I had heard this story once or twice before, but never really thought much about it until recently. This story is one that you really have to understand within its cultural and historical context to be able to understand just how amazing of a story it is.
In ancient times, certain men were chosen to live lives of obedience to a king or queen (as a guard, a food taster, treasurer, etc.). To ensure obedience, and to prevent the man from marrying anyone else and having a family of his own (and also to ensure the man didn’t “sleep around” with anyone from the king’s court), these men were often castrated. The term “eunuch” literally means “bedroom guard,” from the ancient Greek word eunoukhos, defined in the New Oxford American Dictionary as “a man who has been castrated, especially (in the past) one employed to guard the women’s living areas at an oriental court.”

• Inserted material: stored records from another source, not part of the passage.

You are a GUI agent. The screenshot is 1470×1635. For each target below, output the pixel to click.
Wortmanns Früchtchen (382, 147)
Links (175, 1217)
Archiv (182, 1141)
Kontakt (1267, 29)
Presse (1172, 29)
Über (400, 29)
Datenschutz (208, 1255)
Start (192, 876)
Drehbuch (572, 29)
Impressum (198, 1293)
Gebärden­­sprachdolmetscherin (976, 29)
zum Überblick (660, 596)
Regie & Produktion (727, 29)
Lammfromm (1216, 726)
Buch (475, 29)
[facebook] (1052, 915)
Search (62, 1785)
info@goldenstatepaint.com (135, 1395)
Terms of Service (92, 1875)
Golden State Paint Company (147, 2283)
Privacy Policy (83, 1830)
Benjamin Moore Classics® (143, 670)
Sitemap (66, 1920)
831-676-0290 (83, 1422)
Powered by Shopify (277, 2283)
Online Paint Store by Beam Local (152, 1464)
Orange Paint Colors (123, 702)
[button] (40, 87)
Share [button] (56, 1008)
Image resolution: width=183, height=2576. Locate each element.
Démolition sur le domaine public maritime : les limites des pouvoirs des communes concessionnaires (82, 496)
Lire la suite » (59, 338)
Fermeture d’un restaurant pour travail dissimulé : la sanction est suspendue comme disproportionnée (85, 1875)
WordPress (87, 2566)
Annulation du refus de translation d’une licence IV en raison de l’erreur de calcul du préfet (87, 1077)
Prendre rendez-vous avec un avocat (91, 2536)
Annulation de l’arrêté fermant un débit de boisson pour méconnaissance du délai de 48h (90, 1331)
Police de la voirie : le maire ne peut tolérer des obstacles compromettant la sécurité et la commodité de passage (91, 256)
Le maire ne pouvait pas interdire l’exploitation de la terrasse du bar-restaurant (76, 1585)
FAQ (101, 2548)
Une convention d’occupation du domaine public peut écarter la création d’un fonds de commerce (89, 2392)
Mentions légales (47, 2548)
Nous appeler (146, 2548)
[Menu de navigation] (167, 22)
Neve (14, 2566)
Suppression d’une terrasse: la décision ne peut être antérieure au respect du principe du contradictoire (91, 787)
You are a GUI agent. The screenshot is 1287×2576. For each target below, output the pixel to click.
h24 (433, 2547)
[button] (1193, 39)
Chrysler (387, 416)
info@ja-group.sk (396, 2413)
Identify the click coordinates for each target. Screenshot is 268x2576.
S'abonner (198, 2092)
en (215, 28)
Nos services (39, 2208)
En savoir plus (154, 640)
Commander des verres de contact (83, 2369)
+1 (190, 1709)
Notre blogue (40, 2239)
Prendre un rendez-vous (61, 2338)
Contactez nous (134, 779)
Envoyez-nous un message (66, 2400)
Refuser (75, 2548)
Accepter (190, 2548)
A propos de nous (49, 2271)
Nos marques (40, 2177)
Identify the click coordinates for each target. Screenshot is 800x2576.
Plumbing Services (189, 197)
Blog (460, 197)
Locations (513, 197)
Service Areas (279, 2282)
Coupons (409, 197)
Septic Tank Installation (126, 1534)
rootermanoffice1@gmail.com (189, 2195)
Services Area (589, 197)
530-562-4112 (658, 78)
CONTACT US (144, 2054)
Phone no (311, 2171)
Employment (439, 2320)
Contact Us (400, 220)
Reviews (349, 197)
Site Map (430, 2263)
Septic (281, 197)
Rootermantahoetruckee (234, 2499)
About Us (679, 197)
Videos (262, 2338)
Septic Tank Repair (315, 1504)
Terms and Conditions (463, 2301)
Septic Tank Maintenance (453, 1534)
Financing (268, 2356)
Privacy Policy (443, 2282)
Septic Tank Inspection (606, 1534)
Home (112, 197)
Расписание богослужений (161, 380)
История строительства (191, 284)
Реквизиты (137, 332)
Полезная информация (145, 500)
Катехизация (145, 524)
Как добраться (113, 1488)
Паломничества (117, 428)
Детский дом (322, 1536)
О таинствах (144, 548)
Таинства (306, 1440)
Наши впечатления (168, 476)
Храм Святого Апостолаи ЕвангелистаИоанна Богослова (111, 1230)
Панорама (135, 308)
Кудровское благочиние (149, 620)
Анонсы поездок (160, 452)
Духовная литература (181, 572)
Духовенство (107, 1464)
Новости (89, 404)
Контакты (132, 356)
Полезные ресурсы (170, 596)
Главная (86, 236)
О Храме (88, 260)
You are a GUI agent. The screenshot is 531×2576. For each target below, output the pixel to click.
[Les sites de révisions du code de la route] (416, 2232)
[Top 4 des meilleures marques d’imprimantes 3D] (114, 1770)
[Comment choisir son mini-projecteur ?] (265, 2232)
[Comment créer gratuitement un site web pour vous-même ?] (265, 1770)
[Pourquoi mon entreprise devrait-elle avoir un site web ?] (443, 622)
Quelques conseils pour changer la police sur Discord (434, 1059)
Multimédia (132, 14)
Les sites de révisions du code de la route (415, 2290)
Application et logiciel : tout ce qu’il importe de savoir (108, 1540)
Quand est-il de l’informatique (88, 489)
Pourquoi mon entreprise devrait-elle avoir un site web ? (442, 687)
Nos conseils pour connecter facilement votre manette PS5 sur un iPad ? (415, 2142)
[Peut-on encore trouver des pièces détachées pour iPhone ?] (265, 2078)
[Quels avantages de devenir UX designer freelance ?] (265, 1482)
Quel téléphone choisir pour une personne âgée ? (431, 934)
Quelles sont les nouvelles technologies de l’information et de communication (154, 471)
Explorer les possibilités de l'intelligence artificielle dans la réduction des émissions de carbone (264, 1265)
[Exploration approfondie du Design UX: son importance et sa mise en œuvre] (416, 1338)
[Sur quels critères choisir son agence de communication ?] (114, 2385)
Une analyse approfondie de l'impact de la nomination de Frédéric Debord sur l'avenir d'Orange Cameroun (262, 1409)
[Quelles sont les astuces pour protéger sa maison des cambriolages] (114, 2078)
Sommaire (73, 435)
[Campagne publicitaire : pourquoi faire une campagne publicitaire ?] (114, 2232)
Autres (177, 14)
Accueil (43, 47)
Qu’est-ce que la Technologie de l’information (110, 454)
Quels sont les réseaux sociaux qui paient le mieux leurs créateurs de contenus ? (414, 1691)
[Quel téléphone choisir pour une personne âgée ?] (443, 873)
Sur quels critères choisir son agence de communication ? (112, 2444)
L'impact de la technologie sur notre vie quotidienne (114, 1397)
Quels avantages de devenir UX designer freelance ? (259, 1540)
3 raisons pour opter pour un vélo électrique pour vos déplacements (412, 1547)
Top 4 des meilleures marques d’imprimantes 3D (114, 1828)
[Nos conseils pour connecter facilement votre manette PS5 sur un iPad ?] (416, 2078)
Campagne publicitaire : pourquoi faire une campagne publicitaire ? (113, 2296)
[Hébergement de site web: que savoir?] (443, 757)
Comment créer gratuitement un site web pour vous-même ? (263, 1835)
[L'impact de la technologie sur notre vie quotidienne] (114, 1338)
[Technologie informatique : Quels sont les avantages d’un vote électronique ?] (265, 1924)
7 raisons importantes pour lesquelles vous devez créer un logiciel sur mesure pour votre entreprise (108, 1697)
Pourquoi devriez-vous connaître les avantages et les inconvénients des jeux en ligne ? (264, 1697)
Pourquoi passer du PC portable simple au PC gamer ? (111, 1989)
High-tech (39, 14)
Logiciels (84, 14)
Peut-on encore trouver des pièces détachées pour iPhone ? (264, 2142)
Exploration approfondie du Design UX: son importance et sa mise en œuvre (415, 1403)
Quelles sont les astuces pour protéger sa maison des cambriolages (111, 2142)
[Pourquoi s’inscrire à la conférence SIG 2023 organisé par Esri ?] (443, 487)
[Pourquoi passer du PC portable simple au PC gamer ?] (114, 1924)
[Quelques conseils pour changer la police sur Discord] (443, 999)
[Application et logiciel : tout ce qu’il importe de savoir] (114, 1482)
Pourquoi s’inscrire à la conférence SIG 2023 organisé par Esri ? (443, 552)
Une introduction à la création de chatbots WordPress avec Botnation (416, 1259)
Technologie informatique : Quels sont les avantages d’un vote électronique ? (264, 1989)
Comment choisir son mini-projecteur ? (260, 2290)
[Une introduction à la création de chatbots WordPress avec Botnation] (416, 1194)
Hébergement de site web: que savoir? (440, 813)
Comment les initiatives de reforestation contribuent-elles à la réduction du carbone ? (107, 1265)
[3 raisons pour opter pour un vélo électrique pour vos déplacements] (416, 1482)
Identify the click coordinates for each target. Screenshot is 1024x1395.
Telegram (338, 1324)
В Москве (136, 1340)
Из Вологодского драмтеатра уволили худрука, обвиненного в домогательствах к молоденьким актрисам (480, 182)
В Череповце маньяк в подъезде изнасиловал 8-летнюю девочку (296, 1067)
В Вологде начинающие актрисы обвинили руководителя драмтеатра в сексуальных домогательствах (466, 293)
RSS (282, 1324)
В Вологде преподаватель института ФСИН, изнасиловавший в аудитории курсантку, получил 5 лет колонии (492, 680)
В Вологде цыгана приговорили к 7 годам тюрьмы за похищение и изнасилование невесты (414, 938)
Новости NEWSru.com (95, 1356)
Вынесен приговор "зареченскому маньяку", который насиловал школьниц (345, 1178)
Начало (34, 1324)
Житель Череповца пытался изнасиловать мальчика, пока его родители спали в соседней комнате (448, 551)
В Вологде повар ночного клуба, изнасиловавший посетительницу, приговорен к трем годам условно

So, eunuchs were castrated men. They were men without their genitals. They were men who had no testosterone flowing through their bodies. They were men who were deemed “ritually unclean” by the Jewish priests, and therefore excluded from temple worship. They were men whose lives were intended to be lived in servitude to another person. They could not have a family of their own, nor would any women want to be with them.
Today, we cannot relate directly with the story of what a eunuch must have gone through. It is no longer socially acceptable in our culture to castrate a man to ensure his obedience and servitude to another person. That is unthinkable. However, the struggle for acceptance that the eunuch must have gone through can be likened to the struggle of gays and lesbians, and those “sexual others” in our society whom people shun and distrust. The message from Acts couldn’t be clearer: Jesus calls us to accept and welcome everyone into the fold of God’s love.
So our castrated official has come to worship in Jerusalem, but he has undoubtedly been turned away; his racial and sexual identities have put him outside the worshipping community. In this light, do you feel the full pang of the question he asks as the chariot passes some water? “I have just been rejected and humiliated in Jerusalem, but you have told me of a man who, like me, has no ph ysical descendants, a scarred and wounded man who like me has been humiliated and rejected. Is there a place for me in [God’s] kingdom, even though I have an unchangeable condition that was condemned forever by the sacred Jewish scriptures?
Philip doesn’t speak. Nor does he leave for Jerusalem to consult with the apostles there, nor does he convene a five-year committee to study the subject. Instead, he simply acts. The audacity of his action is seldom appreciated, I fear. As the horses are reined in and the chariot comes to a stop in a cloud of dust, he leads the eunuch down from the chario and into thwater, and there he baptizes him. The sign of the kingdom of God that began in Jesus—a place at the table for outcasts and outsiders—continues in the era of the Acts of the Apostles. The poor are accepted, and the sick. Samaritans are accepted, and Gentiles, including Africans, and here, even the “sexually other,” those considered “defective” who will never have a place in traditional religion or in the traditional culture based on the “traditional family.” The old “other-excluding” sanctions—against the uncircumcised, against the “defective”—even though they were claimed to be in effect “throughout their generations”—have been buried in baptism, left behind as part of the old order that is passing away. As Philip and the Ethiopian disciple climb the stream bank, they represent a new humanity emerging from the water, dripping wet and full of joy, marked by a new and radical reconciliation in the kingdom of God.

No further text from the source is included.